Start of Data excerpts

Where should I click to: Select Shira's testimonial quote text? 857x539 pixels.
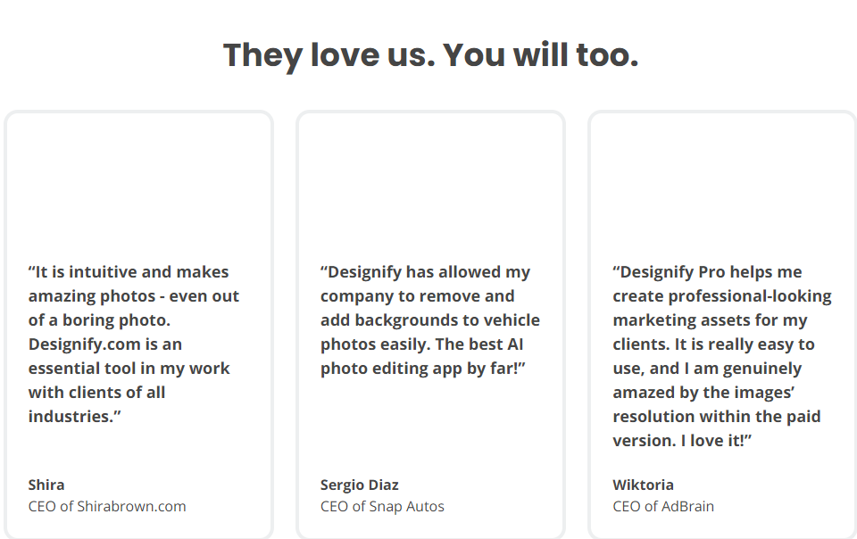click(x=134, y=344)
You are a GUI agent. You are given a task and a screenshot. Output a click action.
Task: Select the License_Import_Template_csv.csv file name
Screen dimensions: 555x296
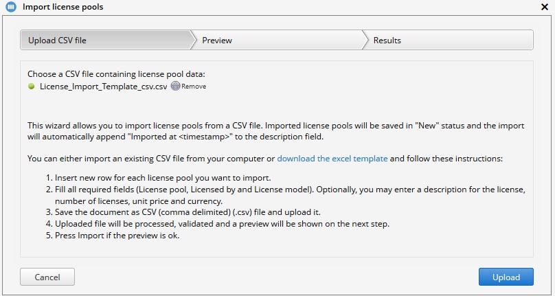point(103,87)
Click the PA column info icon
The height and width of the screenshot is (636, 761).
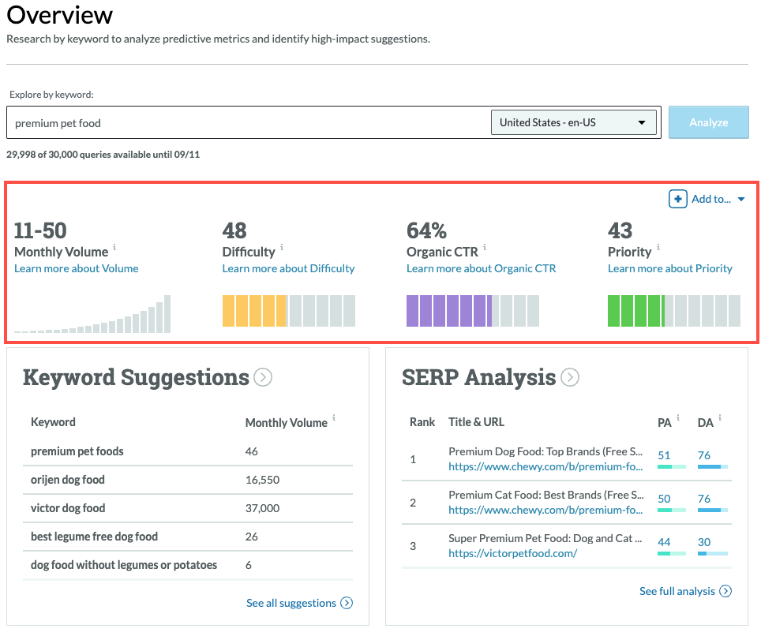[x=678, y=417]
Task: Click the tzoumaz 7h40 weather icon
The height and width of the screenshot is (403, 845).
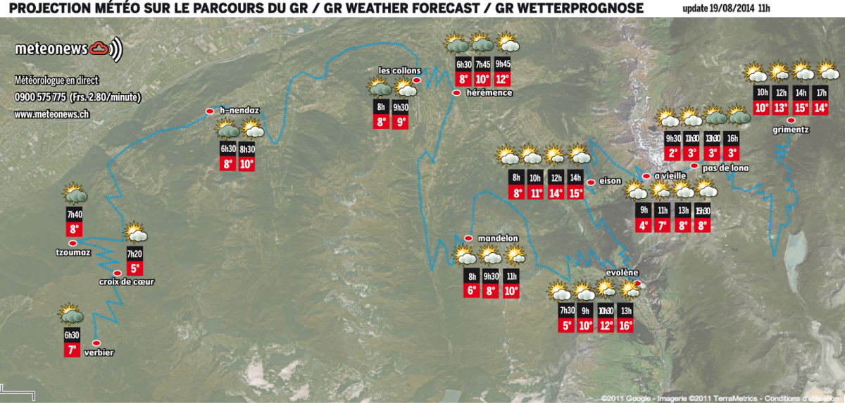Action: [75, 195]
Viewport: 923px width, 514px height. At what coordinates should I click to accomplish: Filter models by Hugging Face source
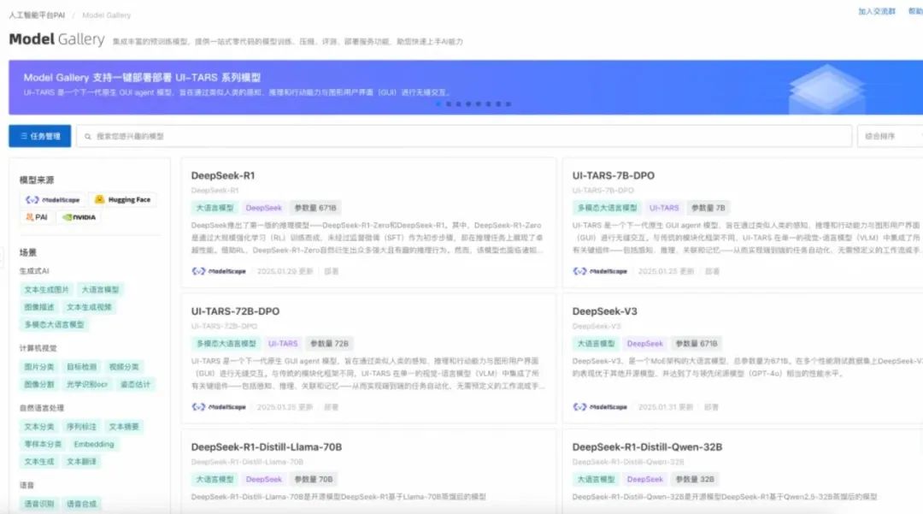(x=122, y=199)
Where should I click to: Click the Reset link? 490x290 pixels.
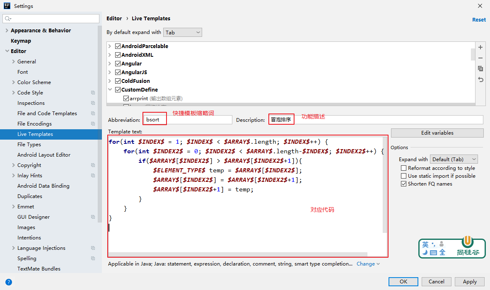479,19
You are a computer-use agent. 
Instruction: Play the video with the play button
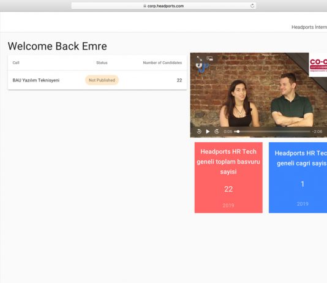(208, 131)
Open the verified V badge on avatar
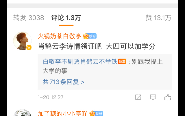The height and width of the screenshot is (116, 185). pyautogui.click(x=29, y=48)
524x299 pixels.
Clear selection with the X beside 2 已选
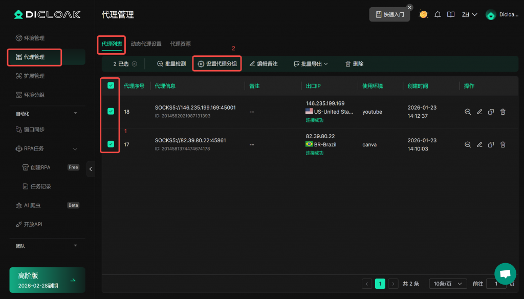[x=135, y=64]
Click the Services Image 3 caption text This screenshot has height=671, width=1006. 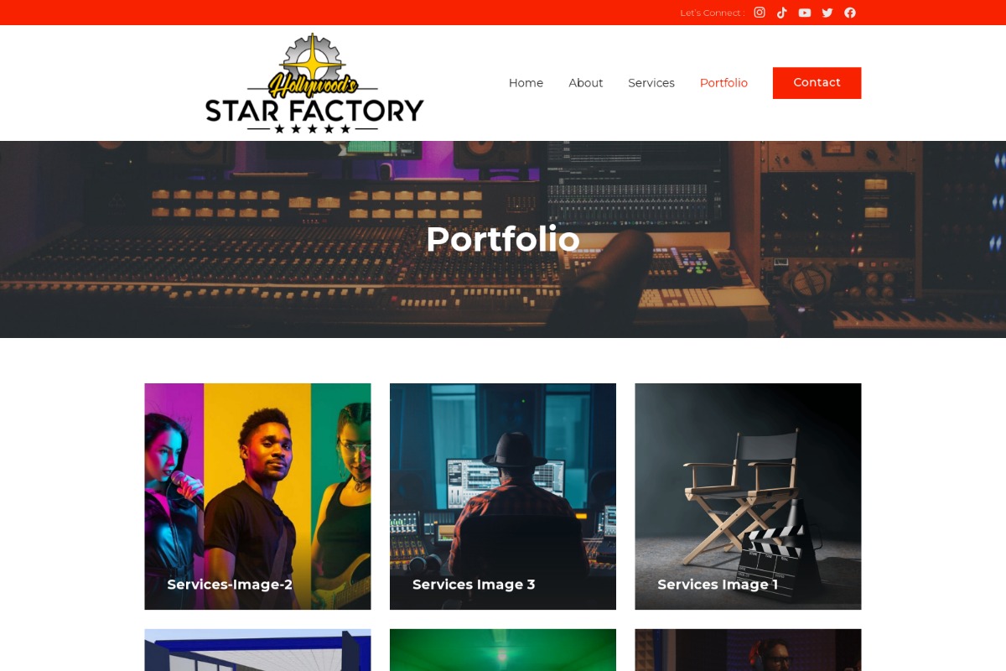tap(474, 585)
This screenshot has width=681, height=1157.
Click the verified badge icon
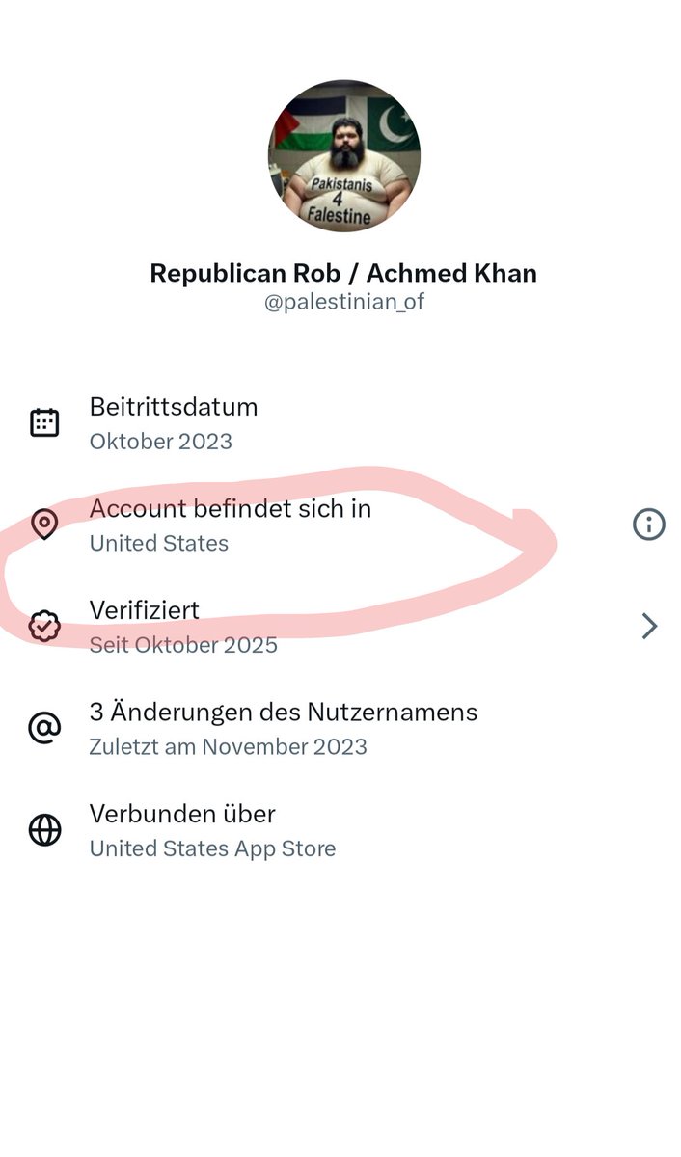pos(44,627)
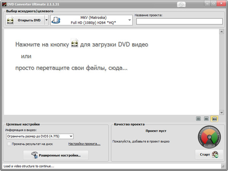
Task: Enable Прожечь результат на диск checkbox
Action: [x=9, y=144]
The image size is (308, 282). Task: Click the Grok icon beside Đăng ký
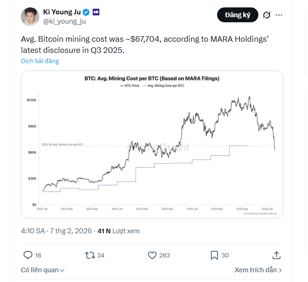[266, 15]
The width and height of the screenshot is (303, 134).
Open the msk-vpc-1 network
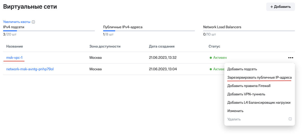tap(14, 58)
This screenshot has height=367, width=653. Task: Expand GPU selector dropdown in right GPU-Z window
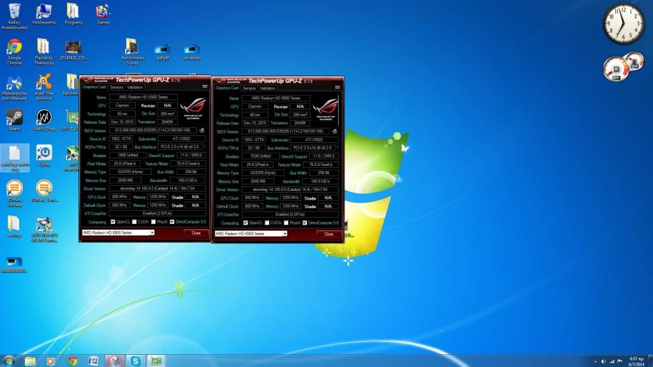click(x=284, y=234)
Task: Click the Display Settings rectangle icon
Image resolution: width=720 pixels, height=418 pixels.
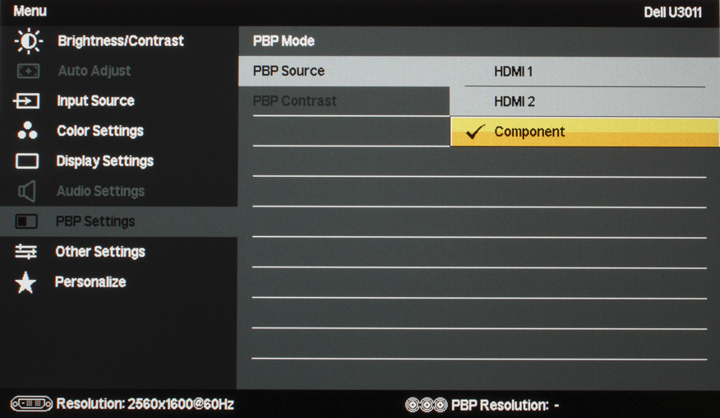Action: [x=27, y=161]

End of Data excerpts

→ **Task brief**:
Return every line from the material that contains the word "agent".

→ **Reply**:
You are a GUI agent. You are given a task and a screenshot. Output a click action.
You are a computer-use agent. 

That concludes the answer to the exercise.